(begin)

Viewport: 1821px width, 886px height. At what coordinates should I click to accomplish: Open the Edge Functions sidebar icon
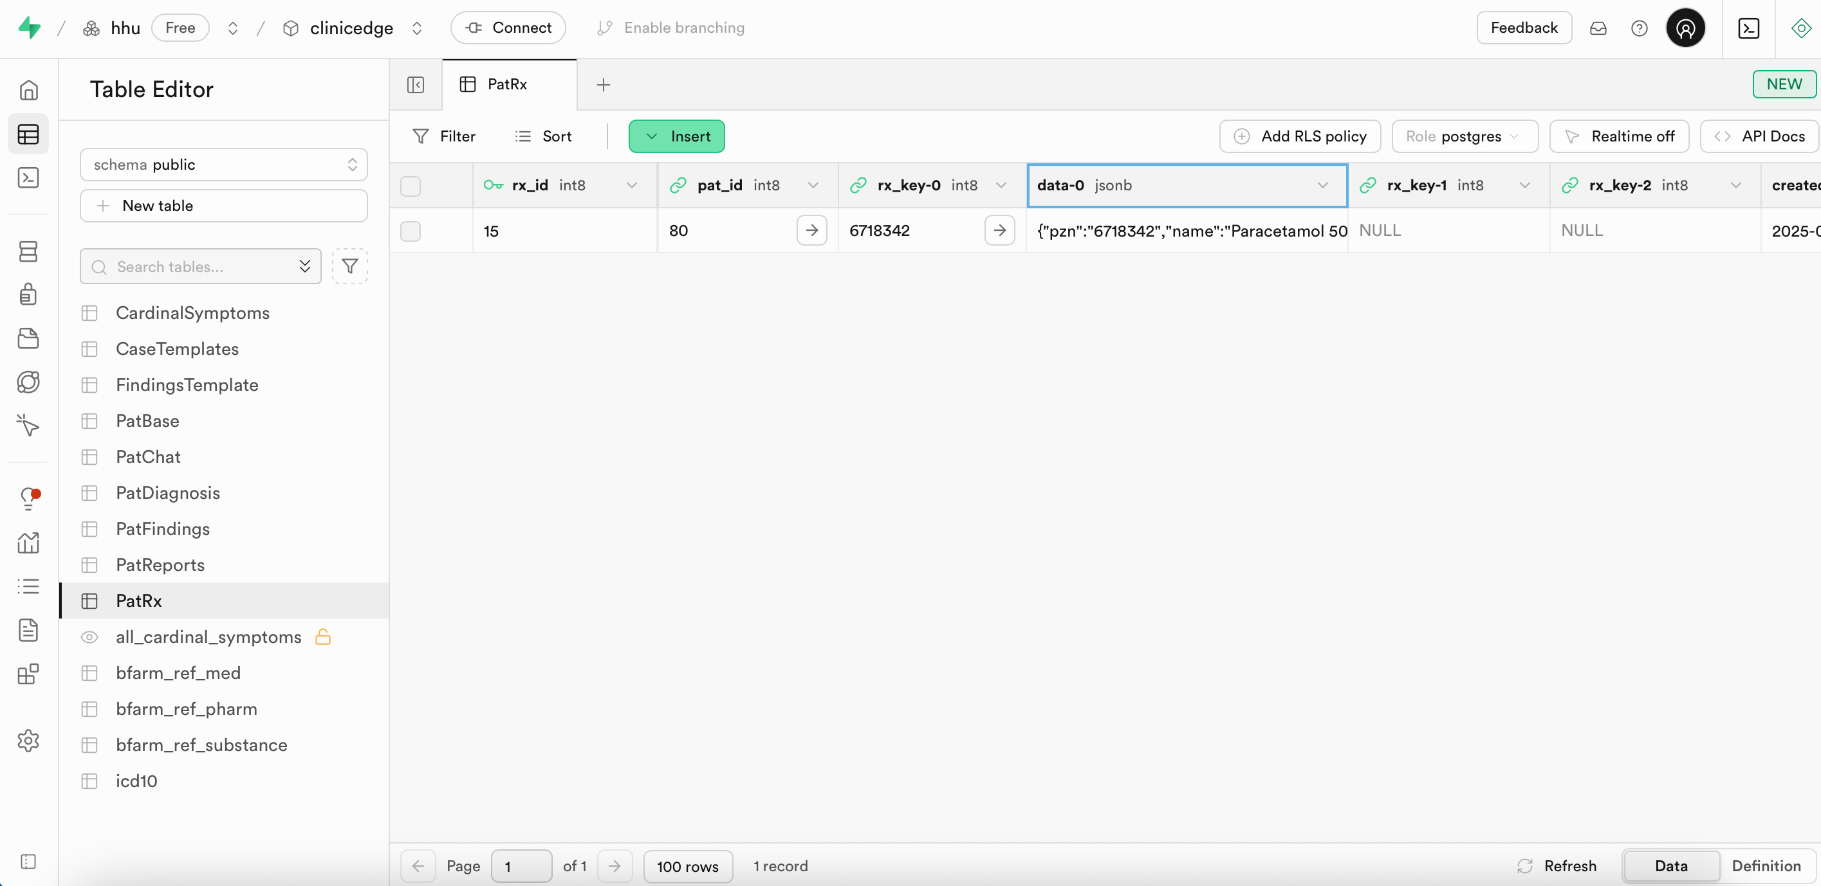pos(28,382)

(end)
(begin)

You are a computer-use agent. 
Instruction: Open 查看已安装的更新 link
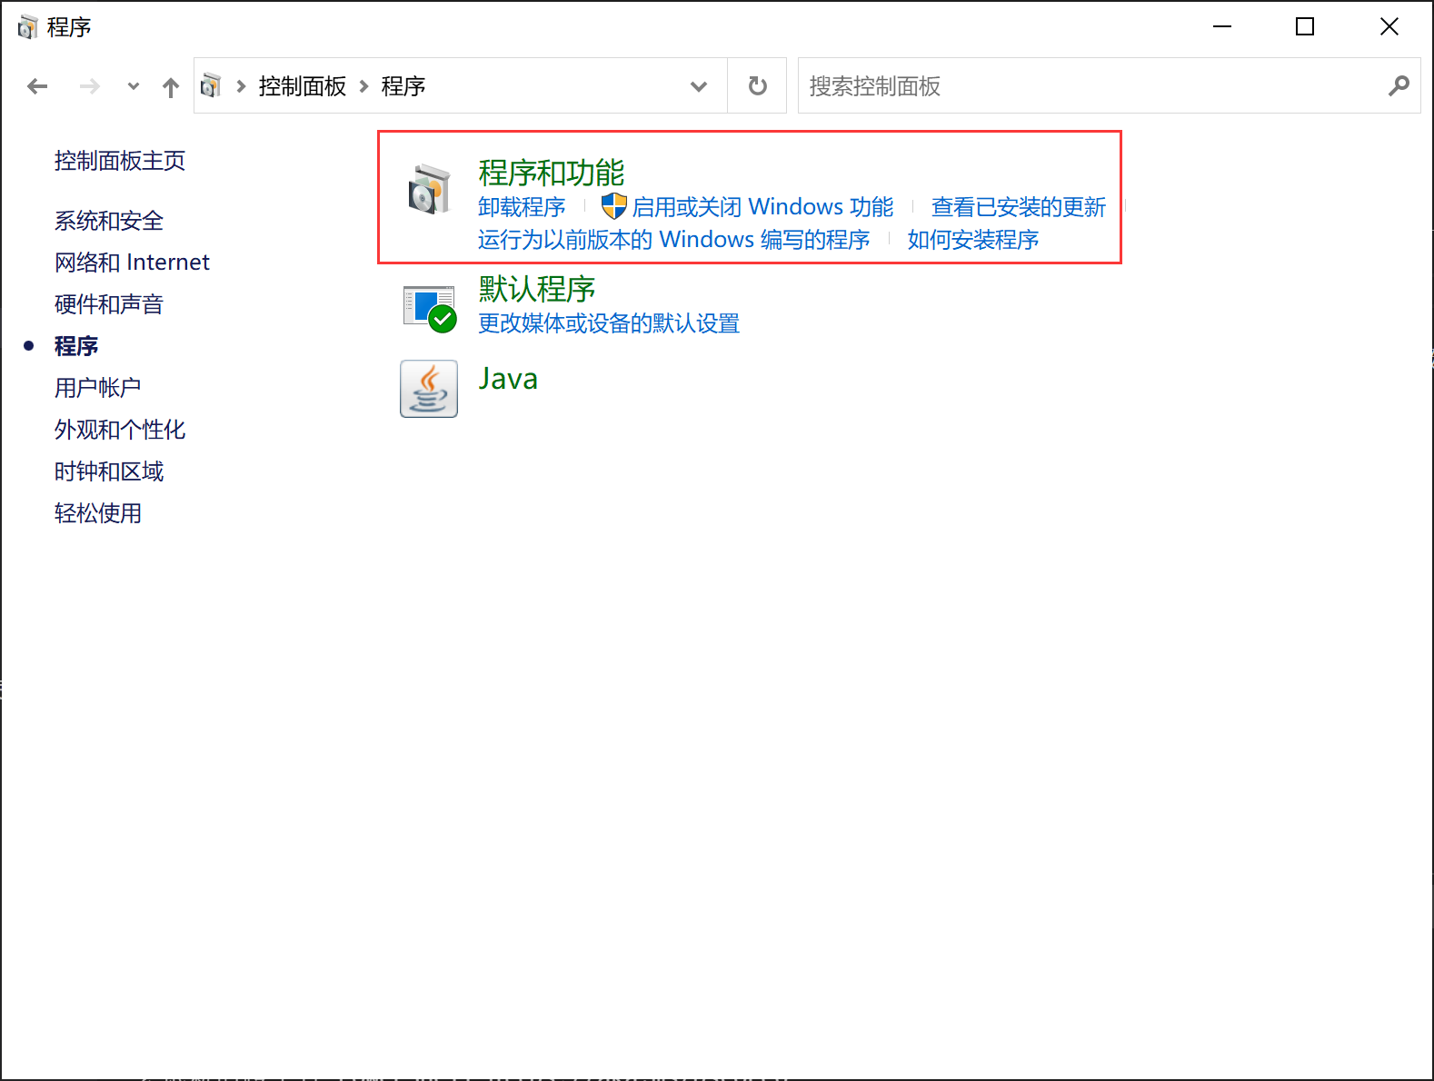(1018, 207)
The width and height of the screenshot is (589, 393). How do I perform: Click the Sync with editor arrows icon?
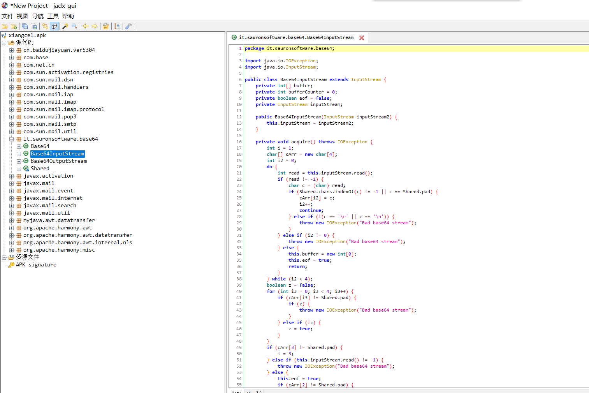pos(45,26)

(end)

## Work to complete
Duplicate the items starting at the line that contains "Viewport: 1821px width, 886px" and ending at the line that contains "pos(28,382)", leaving the pictures out of your answer.

## Answer to this task
Viewport: 1821px width, 886px height. At what coordinates should I click to accomplish: Open the Edge Functions sidebar icon
pos(28,382)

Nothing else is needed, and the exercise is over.